Indian Christian communities revitalising British churches amid declining congregations

(Photo: Unsplash/James Coleman)

An encouraging report published on December 24 by The Guardian, brings hope during a prevailing trend of shrinking church congregations in the UK. The article titled Indian Christians find comfort and joy in church communities across Britain, tells an exciting story of strength and renewal in traditional places of worship.

The article notes an increase in Church attendance across the nation, from Liverpool to London, Preston to Bristol and begins with the story of Father Happy Jacob at St Thomas’s Indian Orthodox Church in Liverpool whose congregation that was stagnant for almost two decades at 60 families has grown rapidly to 110 families at the last count.

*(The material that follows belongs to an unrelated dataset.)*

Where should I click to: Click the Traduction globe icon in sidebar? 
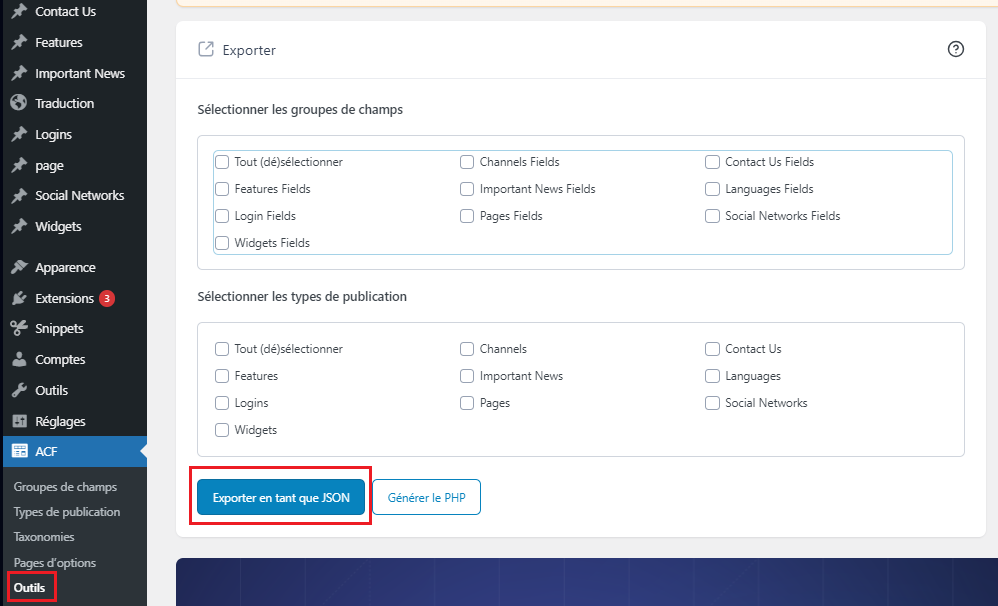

The surge is not confined to a single locality, the article notes, but resonates across the UK, presenting a pattern of revival against the backdrop of diminishing Christian numbers. The Guardian’s analysis reveals that Indian Christians, predominantly hailing from southern states such as Kerala and Tamil Nadu, where Christianity has deep roots, are adding liveliness into the churches of UK, particularly those that are facing challenges of dwindling congregations.

Contrary to the overall decline in Christianity in England and Wales, the latest census reveals a significant surge in the number of Indian Christians. While the national percentage of those identifying as Christian dropped from 59.3% in 2011 to 46.2% in 2021, Indian Christians saw a remarkable rise from 135,988 in 2011 to 225,935 in 2021, the fastest growth among ethnic groups.

The Guardian quotes Rev Joshva Raja of the British and Foreign Bible Society, who confirms that the phenomenon is real and significant. “There are lots and lots of Christians coming from India,” he says and notes that while most of the new arrivals are joining Catholic churches, “I see some of the Anglican churches growing too.” The reason is that some who are arriving in the UK are part of protestant denominations from India that were founded after India gained independence from the British in 1947.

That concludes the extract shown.